▶ [Set of tasks]
1. According to the text on dog feces and health, why are younger dogs susceptible to heart failure from parvovirus?
2. Please repeat the part of the text on dog feces and health between "Worm eggs and" and "fertilize your lawn.", inclusive, without changing a word.

▶ [Source text]
Worm eggs and certain parasites from dog feces can remain in the soil for years. (Image: scoop the poop image by Joyce Wilkes from Fotolia.com)

The Environmental Protection Agency (EPA) has warned dog owners about the health dangers posed by dog feces, which are swarming with coliform bacteria. Certain pathogens are also communicable from dogs to humans. These transmittable diseases are known as zoonoses. Owners should clean up after their dogs and make sure their dogs' vaccinations are up to date. The EPA also warns against walking your dog by a water source and using feces to fertilize your lawn.

Parvovirus

This deadly and highly infectious canine virus enters the body through the dog's mouth and latches on to the digestive tract, killing cells that help absorb nutrients. Excessive diarrhea or vomiting leads to severe fluid loss, which can cause death. Parvovirus can also exist on blades of grass; sunlight is the most effective way of disinfecting contaminated grass. Symptoms also include lethargy and fever. Younger dogs are susceptible to heart failure as the virus also attacks the immune system.

Worms

There are several worms found in dog feces that can spread to humans, among them roundworms and hookworms. The latter eats away at the intestinal wall, in some cases causing anemia or inflammation. Roundworms, or ascarids, attack the lungs and digestive system. Whipworms burrow into the intestinal wall and are difficult to diagnose and treat. Symptoms include vomiting, weight loss and diarrhea, and can give rise to anemia. When found in large concentrations, these worms can have damaging effects and, in rare cases, can cause death.

▶ [Data for review]
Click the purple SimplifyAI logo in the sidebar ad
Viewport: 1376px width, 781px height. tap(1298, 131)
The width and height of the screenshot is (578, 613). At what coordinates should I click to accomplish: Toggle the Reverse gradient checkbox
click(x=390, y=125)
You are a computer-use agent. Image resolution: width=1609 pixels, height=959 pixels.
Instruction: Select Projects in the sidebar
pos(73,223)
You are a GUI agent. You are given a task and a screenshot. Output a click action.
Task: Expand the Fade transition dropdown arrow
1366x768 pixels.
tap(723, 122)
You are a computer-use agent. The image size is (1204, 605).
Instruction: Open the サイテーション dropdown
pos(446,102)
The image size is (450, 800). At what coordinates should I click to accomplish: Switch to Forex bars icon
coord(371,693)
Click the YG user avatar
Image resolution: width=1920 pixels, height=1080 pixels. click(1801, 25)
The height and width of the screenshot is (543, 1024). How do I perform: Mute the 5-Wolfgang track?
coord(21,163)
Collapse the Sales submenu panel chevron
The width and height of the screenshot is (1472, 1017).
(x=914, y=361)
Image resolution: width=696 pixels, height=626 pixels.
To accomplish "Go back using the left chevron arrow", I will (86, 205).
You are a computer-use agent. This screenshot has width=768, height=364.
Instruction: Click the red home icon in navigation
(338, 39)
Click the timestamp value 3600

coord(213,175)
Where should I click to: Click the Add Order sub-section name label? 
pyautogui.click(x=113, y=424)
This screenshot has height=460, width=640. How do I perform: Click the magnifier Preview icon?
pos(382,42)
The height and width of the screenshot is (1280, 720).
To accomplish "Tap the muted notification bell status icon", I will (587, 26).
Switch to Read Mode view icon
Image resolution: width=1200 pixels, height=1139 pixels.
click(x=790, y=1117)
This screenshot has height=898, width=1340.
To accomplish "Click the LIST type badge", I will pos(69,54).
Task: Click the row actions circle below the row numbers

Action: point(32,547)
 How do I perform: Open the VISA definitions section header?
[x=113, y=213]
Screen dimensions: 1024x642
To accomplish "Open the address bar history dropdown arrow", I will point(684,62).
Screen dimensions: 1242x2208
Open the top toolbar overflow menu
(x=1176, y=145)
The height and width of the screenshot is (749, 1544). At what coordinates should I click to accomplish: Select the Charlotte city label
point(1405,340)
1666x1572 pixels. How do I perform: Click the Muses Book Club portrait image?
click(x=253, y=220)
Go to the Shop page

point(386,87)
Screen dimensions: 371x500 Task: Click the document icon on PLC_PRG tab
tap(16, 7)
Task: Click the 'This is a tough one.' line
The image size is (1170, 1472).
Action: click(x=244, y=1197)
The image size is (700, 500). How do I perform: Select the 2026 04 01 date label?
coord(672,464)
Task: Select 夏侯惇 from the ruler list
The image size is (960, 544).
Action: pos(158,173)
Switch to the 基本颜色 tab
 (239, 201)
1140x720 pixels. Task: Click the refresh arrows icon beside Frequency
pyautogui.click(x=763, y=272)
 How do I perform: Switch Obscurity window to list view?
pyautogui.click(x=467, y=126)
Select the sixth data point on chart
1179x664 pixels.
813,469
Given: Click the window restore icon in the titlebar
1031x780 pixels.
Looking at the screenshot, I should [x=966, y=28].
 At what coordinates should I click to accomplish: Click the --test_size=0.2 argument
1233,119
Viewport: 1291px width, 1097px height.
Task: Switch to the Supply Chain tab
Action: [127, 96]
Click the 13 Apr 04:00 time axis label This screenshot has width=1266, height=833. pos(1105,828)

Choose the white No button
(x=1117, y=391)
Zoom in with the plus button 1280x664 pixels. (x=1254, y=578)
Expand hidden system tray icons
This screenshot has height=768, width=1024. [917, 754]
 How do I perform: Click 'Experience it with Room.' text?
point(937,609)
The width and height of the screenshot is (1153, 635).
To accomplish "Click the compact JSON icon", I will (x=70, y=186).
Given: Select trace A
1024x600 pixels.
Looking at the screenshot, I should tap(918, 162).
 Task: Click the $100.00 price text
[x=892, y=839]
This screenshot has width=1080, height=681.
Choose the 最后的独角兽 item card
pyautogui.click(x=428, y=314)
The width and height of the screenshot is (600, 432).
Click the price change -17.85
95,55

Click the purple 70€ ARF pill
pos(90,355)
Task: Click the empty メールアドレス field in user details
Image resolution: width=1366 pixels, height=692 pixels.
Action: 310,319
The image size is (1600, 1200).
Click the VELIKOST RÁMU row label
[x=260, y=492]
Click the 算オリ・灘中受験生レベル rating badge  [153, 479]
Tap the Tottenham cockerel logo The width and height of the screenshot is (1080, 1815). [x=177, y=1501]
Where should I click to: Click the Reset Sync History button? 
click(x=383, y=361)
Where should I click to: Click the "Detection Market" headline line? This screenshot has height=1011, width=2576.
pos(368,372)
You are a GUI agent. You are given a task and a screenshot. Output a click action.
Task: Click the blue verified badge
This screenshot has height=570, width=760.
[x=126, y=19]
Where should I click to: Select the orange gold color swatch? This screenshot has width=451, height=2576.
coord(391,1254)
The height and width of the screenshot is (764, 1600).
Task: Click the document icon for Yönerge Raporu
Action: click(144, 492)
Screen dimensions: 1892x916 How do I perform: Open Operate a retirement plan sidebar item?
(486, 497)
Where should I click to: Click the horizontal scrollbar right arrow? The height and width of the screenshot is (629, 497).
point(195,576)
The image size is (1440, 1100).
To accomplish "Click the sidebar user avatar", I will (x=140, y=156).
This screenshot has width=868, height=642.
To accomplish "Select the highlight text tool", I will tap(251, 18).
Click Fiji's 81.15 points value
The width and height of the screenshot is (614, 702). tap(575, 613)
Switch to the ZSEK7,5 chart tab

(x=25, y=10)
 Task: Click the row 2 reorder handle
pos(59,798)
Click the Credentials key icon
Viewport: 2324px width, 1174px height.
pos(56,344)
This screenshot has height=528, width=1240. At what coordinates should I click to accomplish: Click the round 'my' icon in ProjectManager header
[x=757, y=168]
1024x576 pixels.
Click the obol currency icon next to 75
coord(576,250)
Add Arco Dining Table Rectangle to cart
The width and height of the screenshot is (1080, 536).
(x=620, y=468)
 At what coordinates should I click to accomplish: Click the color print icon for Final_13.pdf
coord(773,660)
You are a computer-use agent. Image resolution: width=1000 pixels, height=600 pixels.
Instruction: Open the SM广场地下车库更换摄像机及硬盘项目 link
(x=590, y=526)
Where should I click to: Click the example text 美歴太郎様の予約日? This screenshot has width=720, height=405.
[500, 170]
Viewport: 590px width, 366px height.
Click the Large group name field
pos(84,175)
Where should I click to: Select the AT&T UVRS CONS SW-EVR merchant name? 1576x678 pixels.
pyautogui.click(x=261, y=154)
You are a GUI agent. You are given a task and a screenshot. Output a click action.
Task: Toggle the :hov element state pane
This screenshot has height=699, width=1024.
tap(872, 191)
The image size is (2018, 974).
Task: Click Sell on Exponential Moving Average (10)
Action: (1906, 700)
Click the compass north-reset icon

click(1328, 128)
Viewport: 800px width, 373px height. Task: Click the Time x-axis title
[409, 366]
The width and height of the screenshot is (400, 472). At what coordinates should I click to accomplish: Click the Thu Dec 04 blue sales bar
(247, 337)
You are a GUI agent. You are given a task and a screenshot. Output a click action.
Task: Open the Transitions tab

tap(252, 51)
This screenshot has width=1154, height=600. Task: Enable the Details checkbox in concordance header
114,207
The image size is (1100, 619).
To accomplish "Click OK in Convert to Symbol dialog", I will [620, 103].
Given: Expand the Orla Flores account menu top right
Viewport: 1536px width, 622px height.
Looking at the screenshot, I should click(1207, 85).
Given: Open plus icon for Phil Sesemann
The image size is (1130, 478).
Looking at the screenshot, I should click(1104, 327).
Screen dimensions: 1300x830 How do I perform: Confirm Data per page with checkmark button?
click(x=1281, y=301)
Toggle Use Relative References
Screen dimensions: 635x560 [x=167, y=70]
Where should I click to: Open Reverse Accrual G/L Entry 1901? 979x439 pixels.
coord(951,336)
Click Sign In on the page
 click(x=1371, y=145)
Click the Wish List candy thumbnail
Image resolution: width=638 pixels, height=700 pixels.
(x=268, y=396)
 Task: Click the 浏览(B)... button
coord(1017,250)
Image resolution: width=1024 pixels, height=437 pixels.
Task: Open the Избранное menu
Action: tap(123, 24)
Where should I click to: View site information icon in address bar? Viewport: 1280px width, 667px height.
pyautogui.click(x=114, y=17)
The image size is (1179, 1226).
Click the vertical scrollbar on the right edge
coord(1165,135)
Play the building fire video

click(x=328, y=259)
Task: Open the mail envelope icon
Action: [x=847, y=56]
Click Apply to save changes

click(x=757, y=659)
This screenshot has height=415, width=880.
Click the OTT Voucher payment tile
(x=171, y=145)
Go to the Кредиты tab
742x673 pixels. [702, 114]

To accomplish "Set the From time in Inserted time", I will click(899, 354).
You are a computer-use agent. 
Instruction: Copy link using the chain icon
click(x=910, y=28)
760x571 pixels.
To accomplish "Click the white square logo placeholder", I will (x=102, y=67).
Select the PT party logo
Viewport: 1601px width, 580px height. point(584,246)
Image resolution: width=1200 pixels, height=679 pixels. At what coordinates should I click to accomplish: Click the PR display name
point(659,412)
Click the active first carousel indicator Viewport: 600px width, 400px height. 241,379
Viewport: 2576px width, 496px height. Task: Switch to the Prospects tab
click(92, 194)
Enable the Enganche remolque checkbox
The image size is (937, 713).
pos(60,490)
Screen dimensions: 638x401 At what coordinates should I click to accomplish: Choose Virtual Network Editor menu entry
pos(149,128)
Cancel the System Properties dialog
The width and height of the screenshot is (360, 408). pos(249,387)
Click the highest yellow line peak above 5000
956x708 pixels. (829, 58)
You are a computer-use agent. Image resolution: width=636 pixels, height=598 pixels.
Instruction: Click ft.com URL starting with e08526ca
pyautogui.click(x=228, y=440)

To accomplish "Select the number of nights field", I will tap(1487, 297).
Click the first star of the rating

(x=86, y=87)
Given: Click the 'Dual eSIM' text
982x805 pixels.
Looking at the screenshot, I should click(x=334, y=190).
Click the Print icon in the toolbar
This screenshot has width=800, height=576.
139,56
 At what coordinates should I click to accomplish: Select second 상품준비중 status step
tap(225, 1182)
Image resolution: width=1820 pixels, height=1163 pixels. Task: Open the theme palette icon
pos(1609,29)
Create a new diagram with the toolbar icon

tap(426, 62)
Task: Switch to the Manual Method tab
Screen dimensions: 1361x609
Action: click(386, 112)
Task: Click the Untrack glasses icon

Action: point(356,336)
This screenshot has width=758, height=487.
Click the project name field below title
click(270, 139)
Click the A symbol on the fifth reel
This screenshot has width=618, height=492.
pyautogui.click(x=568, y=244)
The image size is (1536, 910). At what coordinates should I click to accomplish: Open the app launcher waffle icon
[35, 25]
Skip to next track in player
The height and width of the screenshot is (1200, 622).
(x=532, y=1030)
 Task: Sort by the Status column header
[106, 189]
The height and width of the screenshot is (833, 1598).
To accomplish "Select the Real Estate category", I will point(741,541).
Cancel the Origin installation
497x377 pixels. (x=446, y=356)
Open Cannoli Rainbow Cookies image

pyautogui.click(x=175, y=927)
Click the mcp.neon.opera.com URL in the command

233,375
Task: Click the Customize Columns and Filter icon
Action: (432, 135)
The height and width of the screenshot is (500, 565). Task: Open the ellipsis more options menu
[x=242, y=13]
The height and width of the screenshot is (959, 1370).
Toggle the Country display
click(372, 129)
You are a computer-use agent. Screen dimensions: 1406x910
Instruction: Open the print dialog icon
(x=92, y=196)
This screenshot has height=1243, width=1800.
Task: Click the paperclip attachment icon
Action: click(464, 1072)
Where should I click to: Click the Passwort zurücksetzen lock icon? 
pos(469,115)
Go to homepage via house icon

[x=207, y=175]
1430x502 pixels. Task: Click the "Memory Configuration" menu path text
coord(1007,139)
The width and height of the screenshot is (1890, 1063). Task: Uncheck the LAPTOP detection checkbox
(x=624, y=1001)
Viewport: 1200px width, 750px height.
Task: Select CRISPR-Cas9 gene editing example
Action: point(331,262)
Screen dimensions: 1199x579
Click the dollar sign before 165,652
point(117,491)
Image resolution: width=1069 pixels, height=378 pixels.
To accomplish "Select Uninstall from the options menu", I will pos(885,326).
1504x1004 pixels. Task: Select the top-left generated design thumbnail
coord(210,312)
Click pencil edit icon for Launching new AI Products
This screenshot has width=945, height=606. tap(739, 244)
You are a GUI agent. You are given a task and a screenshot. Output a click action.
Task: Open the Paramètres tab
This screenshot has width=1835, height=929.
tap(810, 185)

▶ [Answer set]
1. Younger dogs are susceptible to heart failure because parvovirus also attacks the immune system.

2.
Worm eggs and certain parasites from dog feces can remain in the soil for years. (Image: scoop the poop image by Joyce Wilkes from Fotolia.com)

The Environmental Protection Agency (EPA) has warned dog owners about the health dangers posed by dog feces, which are swarming with coliform bacteria. Certain pathogens are also communicable from dogs to humans. These transmittable diseases are known as zoonoses. Owners should clean up after their dogs and make sure their dogs' vaccinations are up to date. The EPA also warns against walking your dog by a water source and using feces to fertilize your lawn.